2011 IEEE 5th International Workshop on Genetic and Evolutionary Fuzzy Systems (GEFS) | 2011
R. P. Prado; S. García-Galán; J. E. Muñoz Expósito
Many efforts have been made in the last few years to solve the high-level scheduling problem in Grid computing, i.e., the efficient resources utilization and allocation of workload within resources domains. Nowadays, some trends are based on the consideration of Fuzzy Rule-Based Systems, whose performance is critically conditioned to theirs knowledge bases quality. In this sense, Genetic Algorithms have been extensively used to obtain such knowledge bases, mainly founded on Pittsburgh approach. However, new strategies are recently emerging showing improvement over genetic-based learning methods. In this work, comparative results of two non-genetic learning strategies derived from bio-inspired algorithms, Differential Evolution and Particle Swarm Optimization, are presented for the evolution of fuzzy rule-based meta-schedulers in Grid computing.
Archive | 2012
R. P. Prado; Jan Braun; Johannes Krettek; Frank Hoffmann; S. García-Galán; J. E. Muñoz Expósito; Torsten Bertram
Adaptive scheduling strategies are about considering the state of computational grids to obtain efficient and reliable schedules and to prevent the system performance deterioration. In this work, emerging adaptive strategies in grid computing, namely Fuzzy Rule-Based Systems (FRBS) -based strategies and a new adaptive scheduling approach, gaussian scheduling founded on Gaussian Mixture Models (GMMs) are compared. Both types of strategies focus on modeling the state of resources and select the most convenient site of the grid at every scheduling step given the current conditions. FRBSs provide a fuzzy characterization of the grid state and the inference of a suitability index based on their own knowledge given in the form of fuzzy IF-THEN rules. Besides, a GMM can be trained to model a complex probability density distribution indicating the suitability of every site in the grid to be the target of the schedule with the current conditions of its resources. This way the GMM scheduler assigns a probability to every state of the site where a higher probability is associated to a higher suitability of selection. Simulations based on real grid facilities are conducted to test the FRBS and GMM-based models and results are analyzed in terms of accuracy and convergence behaviour of their associated learning processes.

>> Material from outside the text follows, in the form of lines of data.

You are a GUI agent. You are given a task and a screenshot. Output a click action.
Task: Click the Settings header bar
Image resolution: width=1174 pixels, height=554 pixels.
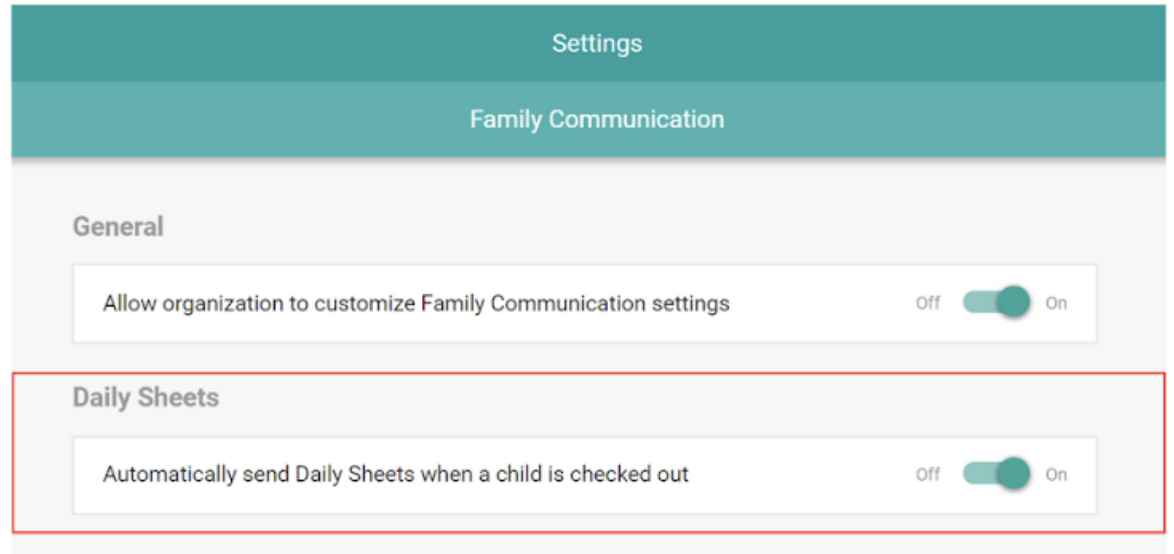[587, 43]
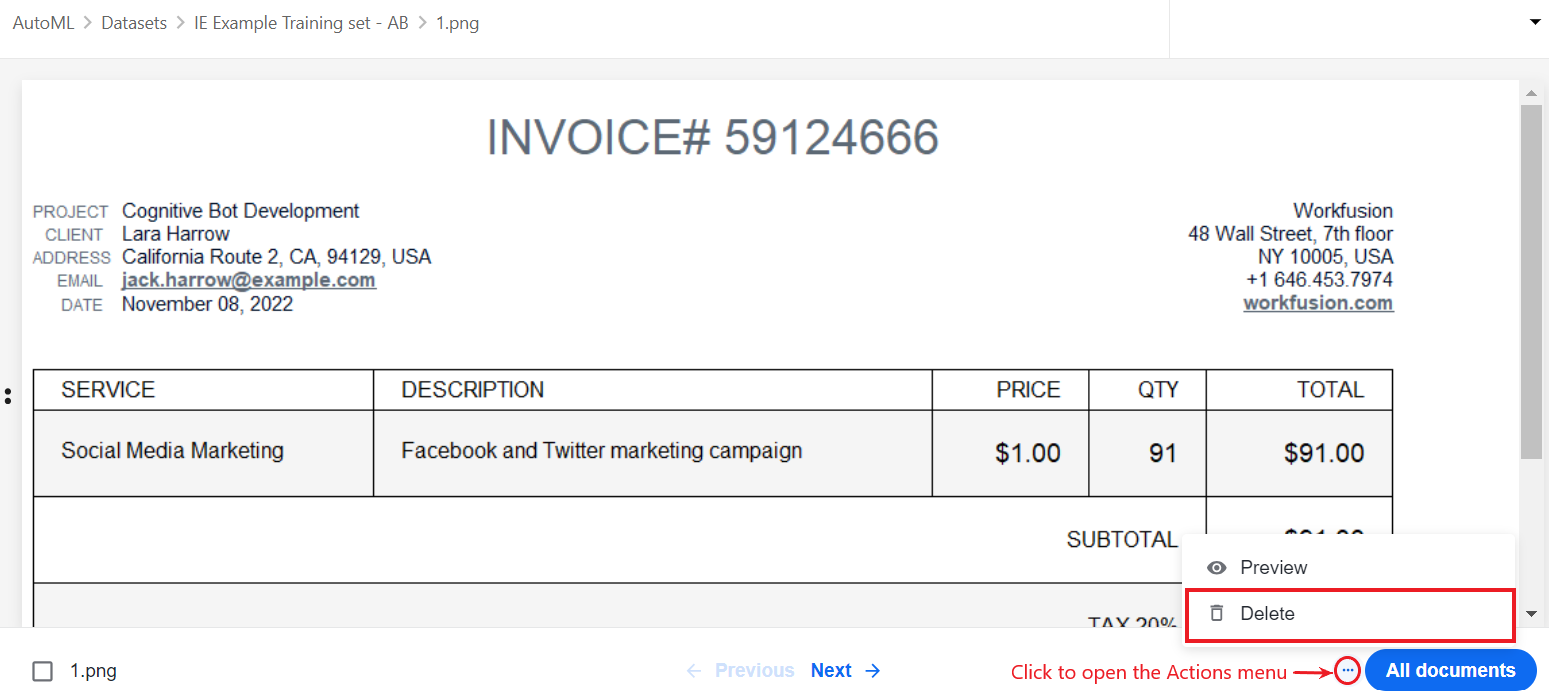This screenshot has height=697, width=1549.
Task: Click the left arrow beside Previous
Action: pos(694,671)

international workshop on fuzzy logic and applications | 2011
R. P. Prado; J. E. Muñoz Expósito; S. García-Galán
Grid computing is an emerging framework which has proved its effectiveness to solve large-scale computational problems in science, engineering and technology. It is founded on the sharing of distributed and heterogeneous resources capabilities of diverse domains to achieve a common goal. Given the high dynamism and uncertainty of these systems, a major issue is the workload allocation or scheduling problem which is known to be NP-hard. In this sense, recent works suggest the consideration of expert schedulers based on Fuzzy Rule-Based Systems (FRBSs) able to cope with the imprecise and changing nature of the grid system. However, the dependence of these systems with the quality of their expert knowledge makes it relevant to incorporate efficient learning strategies offering the highest accuracy. In this work, fuzzy rulebased schedulers are proposed to consider two learning stages where good quality IF-THEN rule bases acquired with a successful and well-known strategy rule learning approach, i.e., Pittsburgh, are subject to a second learning stage where the evolution of rule weights is entailed through Particle Swarm Optimization. Simulations results show that evolution of rule weights through this swarm intelligence -based strategy allows the improvement of the expert system schedules in terms of workload completion and increase the accuracy of the classical genetic learning strategy in FRBSs.